BEGIN

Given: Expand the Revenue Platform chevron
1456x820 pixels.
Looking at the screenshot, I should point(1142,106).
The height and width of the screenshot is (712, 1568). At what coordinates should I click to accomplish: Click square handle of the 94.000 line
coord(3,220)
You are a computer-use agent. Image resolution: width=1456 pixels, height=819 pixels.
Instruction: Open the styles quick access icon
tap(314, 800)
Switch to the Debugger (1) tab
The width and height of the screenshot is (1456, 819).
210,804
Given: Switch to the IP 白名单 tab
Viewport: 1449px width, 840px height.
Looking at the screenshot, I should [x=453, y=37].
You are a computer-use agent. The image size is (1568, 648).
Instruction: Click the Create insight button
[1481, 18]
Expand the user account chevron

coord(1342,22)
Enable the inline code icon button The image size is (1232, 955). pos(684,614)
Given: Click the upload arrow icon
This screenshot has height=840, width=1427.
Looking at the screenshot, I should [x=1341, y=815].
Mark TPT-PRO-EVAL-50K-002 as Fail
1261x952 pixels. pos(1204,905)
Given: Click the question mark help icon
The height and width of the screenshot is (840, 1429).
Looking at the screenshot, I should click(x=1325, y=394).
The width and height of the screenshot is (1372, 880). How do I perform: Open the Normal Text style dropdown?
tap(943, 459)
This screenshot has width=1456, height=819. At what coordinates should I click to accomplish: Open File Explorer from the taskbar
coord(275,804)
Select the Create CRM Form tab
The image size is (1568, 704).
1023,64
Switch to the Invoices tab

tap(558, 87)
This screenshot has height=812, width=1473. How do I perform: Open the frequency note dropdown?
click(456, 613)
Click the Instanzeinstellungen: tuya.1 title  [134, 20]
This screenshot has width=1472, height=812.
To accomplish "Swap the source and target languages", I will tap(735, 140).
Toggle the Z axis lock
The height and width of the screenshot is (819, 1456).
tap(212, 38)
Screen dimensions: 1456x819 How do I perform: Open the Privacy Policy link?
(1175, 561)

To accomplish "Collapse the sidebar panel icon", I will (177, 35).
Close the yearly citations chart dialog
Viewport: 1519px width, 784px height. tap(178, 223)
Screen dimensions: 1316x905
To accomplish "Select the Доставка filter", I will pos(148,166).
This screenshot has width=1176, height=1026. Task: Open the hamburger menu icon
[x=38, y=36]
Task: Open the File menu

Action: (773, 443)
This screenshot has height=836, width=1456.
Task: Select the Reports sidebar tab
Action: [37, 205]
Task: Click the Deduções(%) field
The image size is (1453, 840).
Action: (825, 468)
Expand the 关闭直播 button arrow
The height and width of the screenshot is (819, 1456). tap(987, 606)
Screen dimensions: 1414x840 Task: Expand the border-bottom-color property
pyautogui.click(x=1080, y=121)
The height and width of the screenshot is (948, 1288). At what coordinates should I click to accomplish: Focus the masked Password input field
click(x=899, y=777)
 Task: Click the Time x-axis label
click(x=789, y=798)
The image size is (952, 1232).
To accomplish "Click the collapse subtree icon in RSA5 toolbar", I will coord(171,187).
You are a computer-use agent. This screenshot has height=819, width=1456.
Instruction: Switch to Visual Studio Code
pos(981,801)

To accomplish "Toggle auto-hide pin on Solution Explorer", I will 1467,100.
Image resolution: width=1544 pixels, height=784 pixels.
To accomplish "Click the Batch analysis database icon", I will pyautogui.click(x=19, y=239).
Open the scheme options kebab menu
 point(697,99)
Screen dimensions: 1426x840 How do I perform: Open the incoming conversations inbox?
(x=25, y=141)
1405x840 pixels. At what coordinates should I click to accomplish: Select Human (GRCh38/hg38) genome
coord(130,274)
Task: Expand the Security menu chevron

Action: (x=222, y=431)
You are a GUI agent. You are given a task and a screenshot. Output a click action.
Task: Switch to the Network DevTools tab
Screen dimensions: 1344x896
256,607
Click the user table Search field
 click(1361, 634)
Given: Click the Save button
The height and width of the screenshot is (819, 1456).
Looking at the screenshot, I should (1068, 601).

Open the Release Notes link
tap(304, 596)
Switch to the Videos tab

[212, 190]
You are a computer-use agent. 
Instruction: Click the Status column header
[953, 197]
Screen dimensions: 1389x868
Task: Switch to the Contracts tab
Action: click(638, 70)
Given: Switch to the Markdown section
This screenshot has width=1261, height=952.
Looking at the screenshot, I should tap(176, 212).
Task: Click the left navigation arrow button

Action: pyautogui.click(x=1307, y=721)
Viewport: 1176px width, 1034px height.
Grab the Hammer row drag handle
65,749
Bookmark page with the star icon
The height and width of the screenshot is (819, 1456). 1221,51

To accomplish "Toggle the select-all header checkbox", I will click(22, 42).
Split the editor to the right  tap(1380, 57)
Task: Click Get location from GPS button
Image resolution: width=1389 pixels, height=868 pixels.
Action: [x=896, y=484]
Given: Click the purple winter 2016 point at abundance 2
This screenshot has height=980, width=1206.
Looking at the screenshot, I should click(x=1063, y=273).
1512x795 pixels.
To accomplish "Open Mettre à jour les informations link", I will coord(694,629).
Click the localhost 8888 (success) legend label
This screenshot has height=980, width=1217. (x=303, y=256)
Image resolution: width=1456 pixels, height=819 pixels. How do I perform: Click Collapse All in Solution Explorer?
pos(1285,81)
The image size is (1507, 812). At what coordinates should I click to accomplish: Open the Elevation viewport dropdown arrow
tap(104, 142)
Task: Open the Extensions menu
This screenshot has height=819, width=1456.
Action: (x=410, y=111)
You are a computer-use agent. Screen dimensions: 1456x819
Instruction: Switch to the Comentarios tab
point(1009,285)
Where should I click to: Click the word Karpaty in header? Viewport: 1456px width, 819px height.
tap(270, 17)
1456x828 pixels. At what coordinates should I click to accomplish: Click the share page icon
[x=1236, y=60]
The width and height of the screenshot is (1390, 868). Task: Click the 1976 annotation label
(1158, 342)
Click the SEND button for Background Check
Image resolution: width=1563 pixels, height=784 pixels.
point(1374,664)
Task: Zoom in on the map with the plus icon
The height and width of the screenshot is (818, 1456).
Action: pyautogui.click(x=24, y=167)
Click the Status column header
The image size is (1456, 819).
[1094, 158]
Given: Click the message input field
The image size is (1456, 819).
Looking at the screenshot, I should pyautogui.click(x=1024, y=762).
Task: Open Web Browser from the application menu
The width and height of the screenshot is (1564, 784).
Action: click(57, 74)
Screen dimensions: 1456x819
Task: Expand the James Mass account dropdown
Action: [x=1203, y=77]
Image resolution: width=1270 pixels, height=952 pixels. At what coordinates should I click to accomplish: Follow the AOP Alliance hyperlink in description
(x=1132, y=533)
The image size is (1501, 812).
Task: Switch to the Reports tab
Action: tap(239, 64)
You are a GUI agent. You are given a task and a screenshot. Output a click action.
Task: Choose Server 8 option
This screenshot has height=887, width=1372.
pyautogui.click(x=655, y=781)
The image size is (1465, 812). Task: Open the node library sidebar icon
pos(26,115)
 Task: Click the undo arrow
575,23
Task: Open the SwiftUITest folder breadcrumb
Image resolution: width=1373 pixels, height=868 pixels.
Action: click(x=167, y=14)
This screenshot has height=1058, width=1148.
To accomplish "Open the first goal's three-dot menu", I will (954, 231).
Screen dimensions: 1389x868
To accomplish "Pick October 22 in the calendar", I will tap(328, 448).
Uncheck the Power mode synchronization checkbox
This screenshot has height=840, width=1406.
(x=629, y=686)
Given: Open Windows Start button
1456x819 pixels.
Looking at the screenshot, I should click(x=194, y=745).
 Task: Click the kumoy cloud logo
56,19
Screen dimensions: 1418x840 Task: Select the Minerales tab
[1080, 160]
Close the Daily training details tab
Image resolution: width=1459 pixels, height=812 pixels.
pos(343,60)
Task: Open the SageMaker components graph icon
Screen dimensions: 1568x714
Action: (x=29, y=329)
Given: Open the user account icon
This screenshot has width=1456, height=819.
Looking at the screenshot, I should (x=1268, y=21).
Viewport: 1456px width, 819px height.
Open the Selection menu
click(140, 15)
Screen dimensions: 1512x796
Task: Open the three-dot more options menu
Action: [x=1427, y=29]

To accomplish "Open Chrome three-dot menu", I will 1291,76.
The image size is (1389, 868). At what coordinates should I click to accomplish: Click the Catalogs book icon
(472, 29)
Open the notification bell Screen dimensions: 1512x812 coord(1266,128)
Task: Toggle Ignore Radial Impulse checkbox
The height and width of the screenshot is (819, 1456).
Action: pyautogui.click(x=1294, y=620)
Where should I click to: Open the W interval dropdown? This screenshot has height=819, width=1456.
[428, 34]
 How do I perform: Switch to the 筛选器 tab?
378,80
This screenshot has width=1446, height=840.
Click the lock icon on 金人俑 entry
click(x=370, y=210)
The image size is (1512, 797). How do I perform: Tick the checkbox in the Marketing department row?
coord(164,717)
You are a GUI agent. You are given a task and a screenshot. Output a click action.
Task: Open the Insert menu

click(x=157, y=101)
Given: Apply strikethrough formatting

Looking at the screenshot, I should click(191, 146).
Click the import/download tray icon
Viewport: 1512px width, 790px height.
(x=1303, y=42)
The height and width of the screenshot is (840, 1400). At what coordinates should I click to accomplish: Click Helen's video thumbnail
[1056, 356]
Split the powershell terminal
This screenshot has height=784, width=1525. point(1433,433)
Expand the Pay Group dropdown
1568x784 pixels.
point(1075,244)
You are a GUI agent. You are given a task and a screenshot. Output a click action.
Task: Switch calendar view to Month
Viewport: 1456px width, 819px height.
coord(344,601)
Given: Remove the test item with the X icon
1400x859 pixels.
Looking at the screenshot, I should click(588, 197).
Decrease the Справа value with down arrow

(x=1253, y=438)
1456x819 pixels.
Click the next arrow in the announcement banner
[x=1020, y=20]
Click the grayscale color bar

END

- _WORK INSTRUCTION_
All lines of the material that contain the string "calendar" are to be copied.

- _SOLVED PROBLEM_
To accomplish "Pick October 22 in the calendar", I will tap(328, 448).
Task: Switch calendar view to Month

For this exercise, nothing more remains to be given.